Supplied information:

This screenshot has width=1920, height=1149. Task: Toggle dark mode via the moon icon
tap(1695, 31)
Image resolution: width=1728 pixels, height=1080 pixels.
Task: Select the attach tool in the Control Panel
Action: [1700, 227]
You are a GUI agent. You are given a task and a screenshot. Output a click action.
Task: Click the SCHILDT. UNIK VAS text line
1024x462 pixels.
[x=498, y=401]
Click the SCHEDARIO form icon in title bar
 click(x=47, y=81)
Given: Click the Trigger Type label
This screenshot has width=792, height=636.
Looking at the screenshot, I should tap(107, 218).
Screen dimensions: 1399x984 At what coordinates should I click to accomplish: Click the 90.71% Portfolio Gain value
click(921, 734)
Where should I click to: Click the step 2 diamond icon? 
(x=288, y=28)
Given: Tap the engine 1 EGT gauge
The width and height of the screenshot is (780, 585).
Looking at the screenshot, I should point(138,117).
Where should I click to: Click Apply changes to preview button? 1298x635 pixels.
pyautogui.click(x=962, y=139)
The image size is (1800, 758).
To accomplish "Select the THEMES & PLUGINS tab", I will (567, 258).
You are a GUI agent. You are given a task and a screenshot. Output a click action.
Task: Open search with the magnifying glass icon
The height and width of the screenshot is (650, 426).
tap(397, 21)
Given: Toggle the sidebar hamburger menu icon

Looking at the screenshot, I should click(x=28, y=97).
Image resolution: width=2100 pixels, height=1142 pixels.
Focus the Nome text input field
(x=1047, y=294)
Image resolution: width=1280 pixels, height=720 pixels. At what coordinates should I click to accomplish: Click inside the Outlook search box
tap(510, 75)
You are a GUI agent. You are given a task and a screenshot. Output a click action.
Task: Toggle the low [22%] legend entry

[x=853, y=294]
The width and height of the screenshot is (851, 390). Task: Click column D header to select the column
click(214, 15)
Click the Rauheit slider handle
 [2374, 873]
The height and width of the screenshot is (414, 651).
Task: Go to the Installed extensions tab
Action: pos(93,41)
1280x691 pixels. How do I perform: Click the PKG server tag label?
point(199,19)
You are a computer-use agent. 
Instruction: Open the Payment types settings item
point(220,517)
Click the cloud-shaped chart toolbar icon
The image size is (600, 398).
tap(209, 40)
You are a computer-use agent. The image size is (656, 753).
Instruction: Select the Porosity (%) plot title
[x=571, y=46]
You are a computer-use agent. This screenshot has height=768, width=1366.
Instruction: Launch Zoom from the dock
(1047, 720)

Set task:
Print the part of the data that opens with the line containing "Click the SCHEDARIO form icon in title bar" and closes with the line containing "point(199,19)", both of those lines included, reproducing every line unchanged.

Solution to the problem:
Click the SCHEDARIO form icon in title bar
 click(x=47, y=81)
Given: Click the Trigger Type label
This screenshot has width=792, height=636.
Looking at the screenshot, I should tap(107, 218).
Screen dimensions: 1399x984 At what coordinates should I click to accomplish: Click the 90.71% Portfolio Gain value
click(921, 734)
Where should I click to: Click the step 2 diamond icon? 
(x=288, y=28)
Given: Tap the engine 1 EGT gauge
The width and height of the screenshot is (780, 585).
Looking at the screenshot, I should point(138,117).
Where should I click to: Click Apply changes to preview button? 1298x635 pixels.
pyautogui.click(x=962, y=139)
The image size is (1800, 758).
To accomplish "Select the THEMES & PLUGINS tab", I will (567, 258).
You are a GUI agent. You are given a task and a screenshot. Output a click action.
Task: Open search with the magnifying glass icon
The height and width of the screenshot is (650, 426).
tap(397, 21)
Given: Toggle the sidebar hamburger menu icon

Looking at the screenshot, I should click(x=28, y=97).
Image resolution: width=2100 pixels, height=1142 pixels.
Focus the Nome text input field
(x=1047, y=294)
Image resolution: width=1280 pixels, height=720 pixels. At what coordinates should I click to accomplish: Click inside the Outlook search box
tap(510, 75)
You are a GUI agent. You are given a task and a screenshot. Output a click action.
Task: Toggle the low [22%] legend entry

[x=853, y=294]
The width and height of the screenshot is (851, 390). Task: Click column D header to select the column
click(214, 15)
Click the Rauheit slider handle
 [2374, 873]
The height and width of the screenshot is (414, 651).
Task: Go to the Installed extensions tab
Action: pos(93,41)
1280x691 pixels. How do I perform: Click the PKG server tag label?
point(199,19)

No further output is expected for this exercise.